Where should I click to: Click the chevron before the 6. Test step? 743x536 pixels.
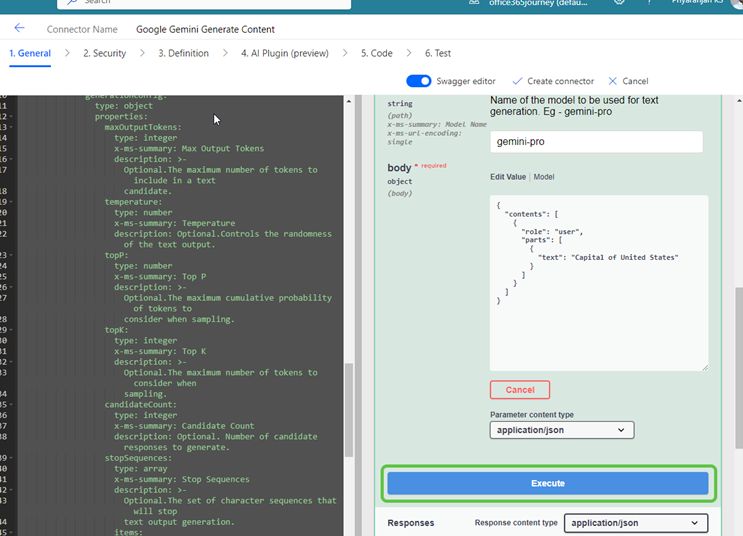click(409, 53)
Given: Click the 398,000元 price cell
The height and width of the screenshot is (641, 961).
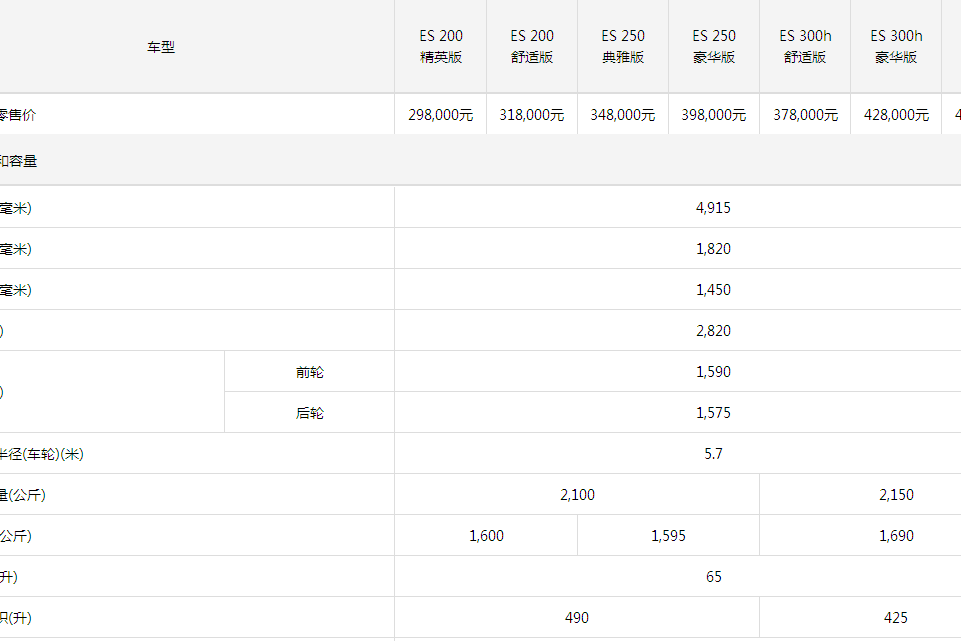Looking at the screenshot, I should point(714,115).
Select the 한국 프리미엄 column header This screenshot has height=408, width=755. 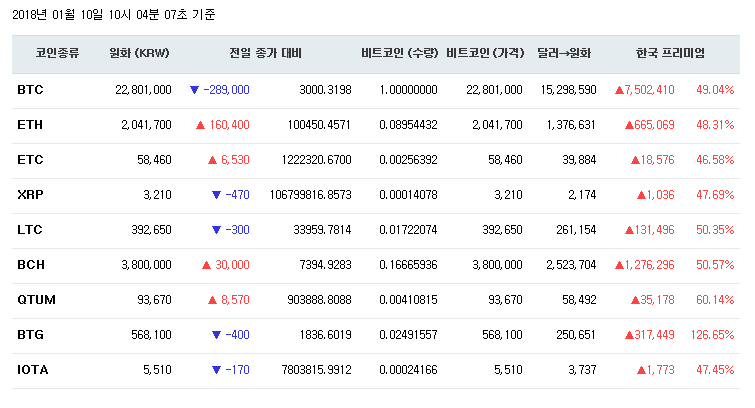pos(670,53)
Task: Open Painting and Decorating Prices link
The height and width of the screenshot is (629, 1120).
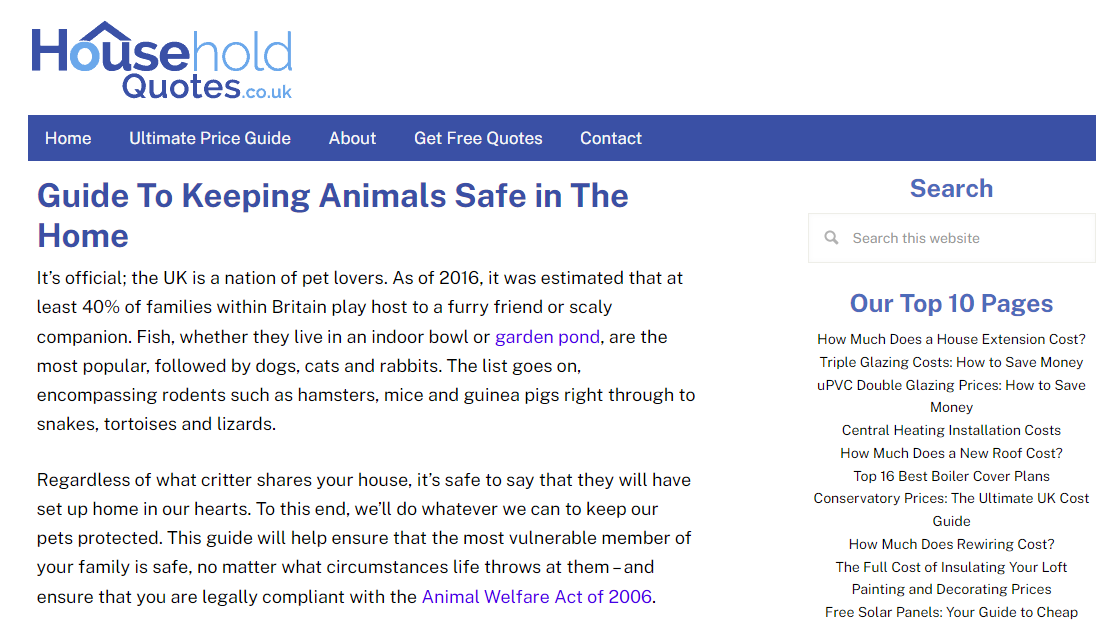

____________

• [Exercise objective]: Starting at the line that contains "Task: Open Painting", retype every line through the end of the material exactly as written, including both end lines but no pictures.

• [Written answer]:
Task: Open Painting and Decorating Prices link
The height and width of the screenshot is (629, 1120).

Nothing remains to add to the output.